A PyTorch implementation of the Well-Tempered Adjoint Schrödinger Bridge Sampler (WT-ASBS), which enhances diffusion-based sampling of chemical systems by introducing a sequential bias along low-dimensional projections of atomic coordinates (collective variables).

📄 Preprint: Enhancing Diffusion-Based Sampling with Molecular Collective Variables

Note: This codebase started as a fork of the adjoint_samplers repository, with modifications to support the fairchem data format and the well-tempered bias mechanism.

We recommend using uv to install the dependencies. After cloning the repository, run the following command to install the dependencies:

git clone https://github.com/facebookresearch/wt-asbs.git && cd wt-asbs
uv sync

Alternatively, you can use the pip install command:

pip install -e .

# Optional: install the development dependencies
pip install -e ".[dev]"
prek install

For the reactive sampling experiments, you need to apply for model access to the UMA model repository, and log in to the Hugging Face CLI using an access token.

huggingface-cli login

MD simulation scripts to generate pretraining data and run metadynamics simulations are provided in the md_data directory. Each subdirectory corresponds to:

• ala2/: Alanine dipeptide
• ala4/: Alanine tetrapeptide
• sn2/: Nucleophilic substitution
• ptsb/: Post-transition-state bifurcation

We also provide initial frames and the pretraining data in the md_data directory for each system.

For metadynamics simulations, PLUMED and OpenMM-PLUMED have to be additionally installed. Please refer to their documentation for installation instructions.

Logging is handled by Weights & Biases, and you need to create an account and get an API key. You can set the WANDB_API_KEY environment variable or use the wandb login command to save the key.

We provide an example script for alanine dipeptide training and sampling in the scripts/ala2.sh file. We assume that the script is run in the root directory of the repository. Configuration files for all systems are provided in the src/wt_asbs/config/experiment directory, and you can modify experiment input argument to run the training for different systems.

Currently, all configurations are set for 8 GPUs. To use a different number of GPUs, override the fabric.devices input argument. Also, note that {train,inference}_batch_size, {adjoint,corrector}_buffer.max_size, initial_buffer_samples, and buffer_samples_per_epoch are defined as per-GPU values, so you need to multiply them by the number of GPUs to get the total values.

Pretraining saves the checkpoints in {root}/{name}/checkpoints/, and the intermediate samples in {root}/{name}/samples/.

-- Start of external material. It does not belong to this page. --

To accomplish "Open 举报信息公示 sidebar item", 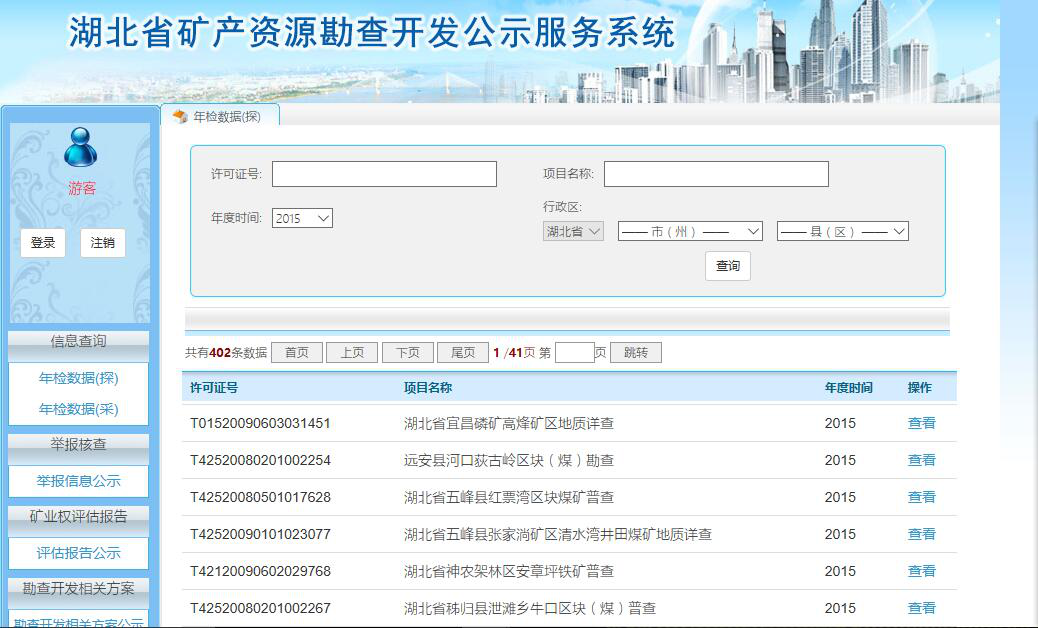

python -u -m wt_asbs.experiment.pretrain_bm \
    root=ckpts \
    experiment=ala2 \
    name=ala2_pretrain

Similarly, WT-ASBS training saves the checkpoints in {root}/{name}/checkpoints/, and the intermediate samples in {root}/{name}/samples/. We need to provide the pretrained controller checkpoint from the pretraining step to the pretrained_controller_checkpoint input argument.

python -u -m wt_asbs.experiment.train_asbs \
    root=ckpts \
    experiment=ala2 \
    name=ala2_wt_asbs \
    pretrained_controller_checkpoint=ckpts/ala2_pretrain/checkpoints/epoch_1000.pt

For example, intermediate bias values (for on-the-fly PMF calculation) can be retrieved from the checkpoint as follows:

ckpt = torch.load("ckpts/ala2_wt_asbs/checkpoints/epoch_1000.pt", weights_only=False)
bias_values = ckpt["metadynamics_bias"]["bias_grid.bias_values"]
meshgrid = ckpt["metadynamics_bias"]["bias_grid.meshgrid"]

Sampling from the final checkpoint saves the samples to the {root}/{name}/samples.pt file, which contains a dictionary with the following keys:

• pos: (num_samples, num_atoms, 3) array of atomic positions, in units of Å
• cv: (num_samples, num_cvs) array of collective variables
• bias: (num_samples,) array of bias values for each sample for reweighting, in units of eV

python -u -m wt_asbs.experiment.inference \
    checkpoint_directory=ckpts/ala2_wt_asbs \
    num_samples=1000000

If you find this code useful in your research or projects, please consider citing our paper:

@misc{nam2025enhancing,
  title={Enhancing Diffusion-Based Sampling with Molecular Collective Variables},
  author={Juno Nam and Bálint Máté and Artur P. Toshev and Manasa Kaniselvan and Rafael Gómez-Bombarelli and Ricky T. Q. Chen and Brandon Wood and Guan-Horng Liu and Benjamin Kurt Miller},
  year={2025},
  eprint={2510.11923},
  archivePrefix={arXiv},
  primaryClass={physics.chem-ph},
  url={https://arxiv.org/abs/2510.11923},
}

This repository is licensed under the MIT License.